But there’s still work to do
Britain has welcomed more than 8,000 refugees who have been forced to flee from conflict in Syria.
The families have been offered shelter as part of the government’s refugee resettlement programme, which was launched in 2014.
The scheme committed to rehousing 20,000 refugees by 2020, however, which means there is still a lot of work to be done — with a further 12,000 people to be resettled in the next 2 years.
Resettled families told the UN refugee agency, the UNHCR, that they are grateful for the “genuine” welcome that they’ve received in the UK, while the boss of charity Refugee Action said Britons should “feel proud.”
The vulnerable person resettlement scheme (VPRS) was launched after a spike in public pressure to help people fleeing the Syrian conflict — which sparked one of the largest refugee crises of recent decades.
It was expanded in July 2017, to include those affected by the Syrian conflict who weren’t Syrian nationals.

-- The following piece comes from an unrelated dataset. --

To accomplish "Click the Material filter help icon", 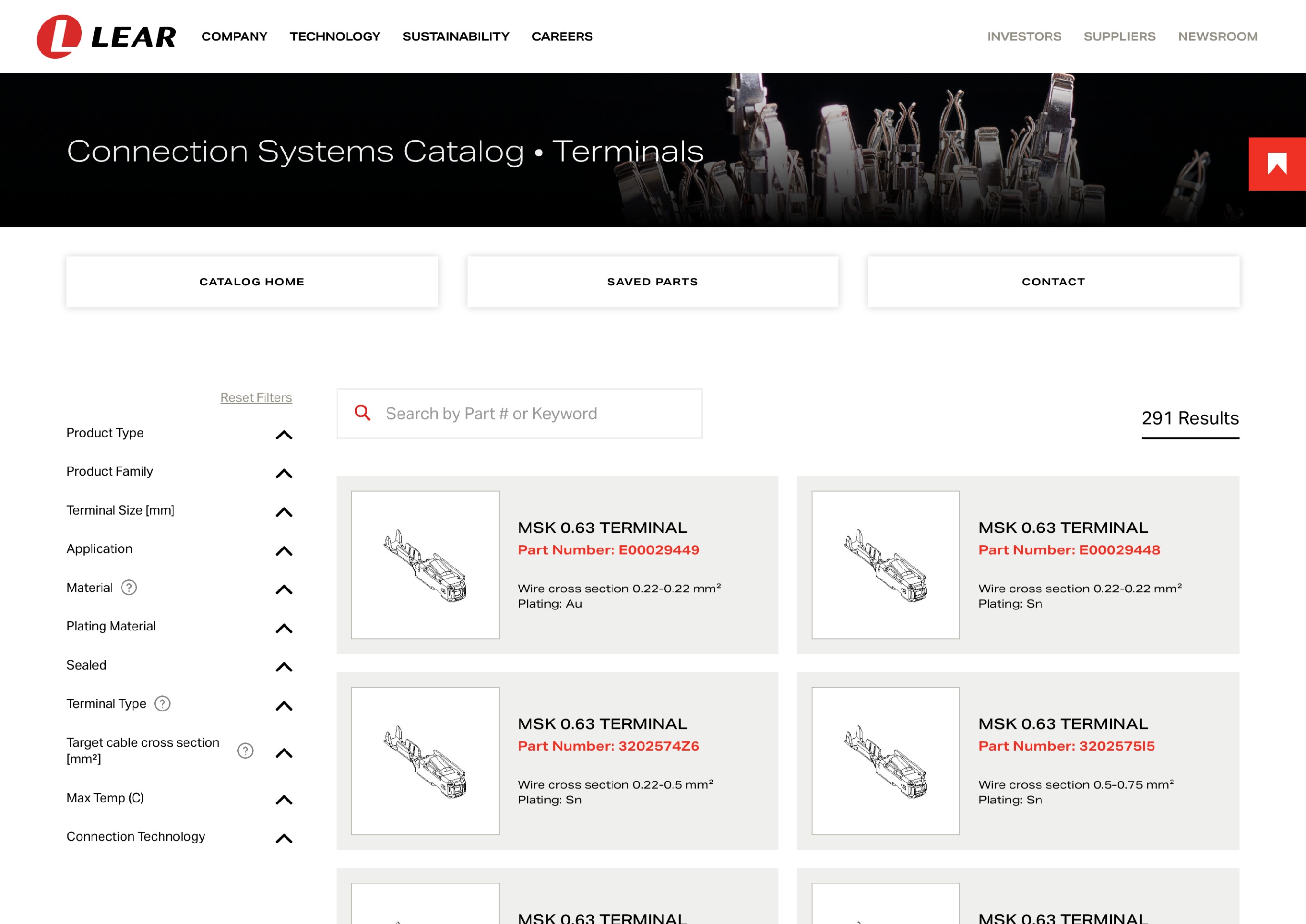I will 129,587.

“Resettlement programmes, like the VPRS, offer a vital lifeline, allowing them to rebuild their lives without embarking on perilous journeys,” said a statement released by the UNHCR.
“Brits should feed proud that thousands of families have already been welcomed as part of this programme,” Stephen Hale, chief executive of Refugee Action, told the Independent. “But it’s essential that refugees resettled here are given the right support to successfully rebuild their lives.”
The UNHCR released a report on Thursday, entitled “ Towards Integration ”, that outlines the successes of the integration system, and where there is more work to be done.
With two-thirds of people in the scheme being survivors of violence and torture, or with specific medical needs, one of the particular successes is that these people have been able to access in some cases life-saving medical treatment.
Parents also expressed in the report their relief that their children can attend school again and catch up on years of lost education, and can feel safe in their home and in their neighbourhood.
One family, Hamza, Asma, and their three children, arrived in the UK in 2016, and now live in Abingdon, Oxfordshire. Hamza spoke of the warm welcome he and his family had received.
“People are so friendly here,” he told UNHCR.
Ramzy, another VPRS refugee living in Abingdon, also felt happy and settled.
“I like it here,” he said. “People have been very welcoming.”
UNHCR also spoke to 12-year-old Mohammad, who arrived with his family in Scotland in 2016 and was about to start school in Edinburgh.
“I miss Damascus, but I look forward to school,” said Mohammad. “I want to be a doctor. I want to help people.”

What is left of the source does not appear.